#### [Do this]
Please transcribe, character for character, the stretch of the forum posts about the invitation below that begins with the words containing "I really feel" and ends with "stubborn too. =)".

#### [Page text]
--- Start ---

I had some phone calls from my mother''s relatives, that "how dare you not writing the names of your parents on the invitation, people will think that they are not paying for the party". It''s SOOOOOO annoying.... I hate these customs so much...
 
justwondering I''m glad your dad''s partner wrote that note to him! If they send something around, it''s just going to make them look like idiots. Better to leave well alone. But, as you say, it''s their choice if they want to look like idiots!

And I just want to tell you again how much I feel your situation. I''ve been going through all kinds of cr@p with my divorced parents too. I finally had to say to my dad "Look, I didn''t have anything to do with creating this situation. You and mom did. I''ve had to deal with it all my life, and I''m doing my best to deal with it now, but you really have to take a deep breath and give me a break a here."

It was really, really hard to say, but I felt much better afterward. Like I should be the one being made to feel bad? By both of them? I don''t think so.

So, like I say, I''ve been where you''re standing. And although I''d have done the invite differently, I really get it.

It will probably blow over. But if you''re feeling up to it, I do think it could be a great opportunity to build bridges to your step-mom by hashing it out. Hating someone only hurts you. And these situations are always more complicated than we think when we''re young.
 
Hello Justwondering,

I really feel for you in your situation. Although my parents are still together, I have often been bullied into doing things according to their wishes. Part of it is that they''re being Chinese and part of it is because they are stubborn too. =)

--- End ---

(Entries from a collection)

--- Start ---

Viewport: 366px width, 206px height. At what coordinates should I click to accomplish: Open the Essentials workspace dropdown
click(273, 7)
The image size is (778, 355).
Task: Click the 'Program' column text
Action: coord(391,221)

--- End ---

#### [Solution for this exercise]
I really feel for you in your situation. Although my parents are still together, I have often been bullied into doing things according to their wishes. Part of it is that they''re being Chinese and part of it is because they are stubborn too. =)